Return exactly the lines that run from the one containing "Sustainability (478, 2092)" to the end of the entries, with both ends included.

┌──

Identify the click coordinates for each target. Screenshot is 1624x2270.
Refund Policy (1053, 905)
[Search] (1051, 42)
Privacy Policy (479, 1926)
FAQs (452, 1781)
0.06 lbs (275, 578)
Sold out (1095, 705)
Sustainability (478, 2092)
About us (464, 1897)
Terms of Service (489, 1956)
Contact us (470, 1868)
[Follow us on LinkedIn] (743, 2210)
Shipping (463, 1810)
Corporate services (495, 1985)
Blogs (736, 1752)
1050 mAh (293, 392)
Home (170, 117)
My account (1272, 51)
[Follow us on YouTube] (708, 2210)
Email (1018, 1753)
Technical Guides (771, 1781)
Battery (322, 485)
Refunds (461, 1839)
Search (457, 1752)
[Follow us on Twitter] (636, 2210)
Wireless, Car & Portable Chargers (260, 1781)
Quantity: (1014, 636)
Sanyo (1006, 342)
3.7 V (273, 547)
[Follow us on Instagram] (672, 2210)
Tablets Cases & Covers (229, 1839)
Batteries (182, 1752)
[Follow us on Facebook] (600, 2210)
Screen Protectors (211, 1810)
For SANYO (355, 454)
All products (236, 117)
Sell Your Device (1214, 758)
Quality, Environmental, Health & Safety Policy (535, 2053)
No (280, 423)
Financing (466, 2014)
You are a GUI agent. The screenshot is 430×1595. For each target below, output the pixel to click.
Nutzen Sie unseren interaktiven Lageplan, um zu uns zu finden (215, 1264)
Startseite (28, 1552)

└──

EXERCISE OUTPUT -
Sustainability (478, 2092)
About us (464, 1897)
Terms of Service (489, 1956)
Contact us (470, 1868)
[Follow us on LinkedIn] (743, 2210)
Shipping (463, 1810)
Corporate services (495, 1985)
Blogs (736, 1752)
1050 mAh (293, 392)
Home (170, 117)
My account (1272, 51)
[Follow us on YouTube] (708, 2210)
Email (1018, 1753)
Technical Guides (771, 1781)
Battery (322, 485)
Refunds (461, 1839)
Search (457, 1752)
[Follow us on Twitter] (636, 2210)
Wireless, Car & Portable Chargers (260, 1781)
Quantity: (1014, 636)
Sanyo (1006, 342)
3.7 V (273, 547)
[Follow us on Instagram] (672, 2210)
Tablets Cases & Covers (229, 1839)
Batteries (182, 1752)
[Follow us on Facebook] (600, 2210)
Screen Protectors (211, 1810)
For SANYO (355, 454)
All products (236, 117)
Sell Your Device (1214, 758)
Quality, Environmental, Health & Safety Policy (535, 2053)
No (280, 423)
Financing (466, 2014)
You are a GUI agent. The screenshot is 430×1595. For each target below, output the pixel to click.
Nutzen Sie unseren interaktiven Lageplan, um zu uns zu finden (215, 1264)
Startseite (28, 1552)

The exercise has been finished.